■ Your objective: Go through the data below and return each line containing the word "will".

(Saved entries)
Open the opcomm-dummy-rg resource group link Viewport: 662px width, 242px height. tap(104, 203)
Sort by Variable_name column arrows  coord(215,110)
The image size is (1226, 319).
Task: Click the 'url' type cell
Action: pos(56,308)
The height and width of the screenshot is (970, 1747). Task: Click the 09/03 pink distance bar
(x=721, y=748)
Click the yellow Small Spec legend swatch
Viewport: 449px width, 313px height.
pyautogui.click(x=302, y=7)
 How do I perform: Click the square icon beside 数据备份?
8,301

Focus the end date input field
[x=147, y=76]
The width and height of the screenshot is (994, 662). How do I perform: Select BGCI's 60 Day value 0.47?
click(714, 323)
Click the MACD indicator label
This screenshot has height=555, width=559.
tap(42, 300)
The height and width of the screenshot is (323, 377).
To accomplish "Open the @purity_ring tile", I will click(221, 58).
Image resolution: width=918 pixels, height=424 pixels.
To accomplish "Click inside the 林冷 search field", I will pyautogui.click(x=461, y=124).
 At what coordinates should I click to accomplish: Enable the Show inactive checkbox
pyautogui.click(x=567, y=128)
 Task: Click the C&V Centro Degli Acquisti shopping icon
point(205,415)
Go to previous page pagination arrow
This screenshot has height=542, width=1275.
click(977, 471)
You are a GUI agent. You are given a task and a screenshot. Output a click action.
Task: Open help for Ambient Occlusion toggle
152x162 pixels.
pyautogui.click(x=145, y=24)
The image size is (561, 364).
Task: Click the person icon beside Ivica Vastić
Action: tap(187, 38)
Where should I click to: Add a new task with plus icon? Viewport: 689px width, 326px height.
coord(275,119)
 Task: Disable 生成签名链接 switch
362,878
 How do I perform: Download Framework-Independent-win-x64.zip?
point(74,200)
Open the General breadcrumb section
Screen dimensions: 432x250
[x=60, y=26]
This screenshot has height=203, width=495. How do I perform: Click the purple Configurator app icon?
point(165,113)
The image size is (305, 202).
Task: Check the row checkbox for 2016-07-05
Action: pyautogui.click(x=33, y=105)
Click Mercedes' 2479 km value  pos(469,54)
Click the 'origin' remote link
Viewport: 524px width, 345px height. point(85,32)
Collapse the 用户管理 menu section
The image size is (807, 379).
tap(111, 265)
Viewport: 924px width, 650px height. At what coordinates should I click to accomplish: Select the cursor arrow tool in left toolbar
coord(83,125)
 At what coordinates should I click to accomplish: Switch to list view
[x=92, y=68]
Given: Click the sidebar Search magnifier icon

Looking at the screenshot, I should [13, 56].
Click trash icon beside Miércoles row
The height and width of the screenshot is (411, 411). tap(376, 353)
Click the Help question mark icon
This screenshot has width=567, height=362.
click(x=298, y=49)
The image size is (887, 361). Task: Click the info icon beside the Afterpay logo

■ Reply:
To accomplish "Open the @purity_ring tile", I will click(221, 58).
To accomplish "Click inside the 林冷 search field", I will pyautogui.click(x=461, y=124).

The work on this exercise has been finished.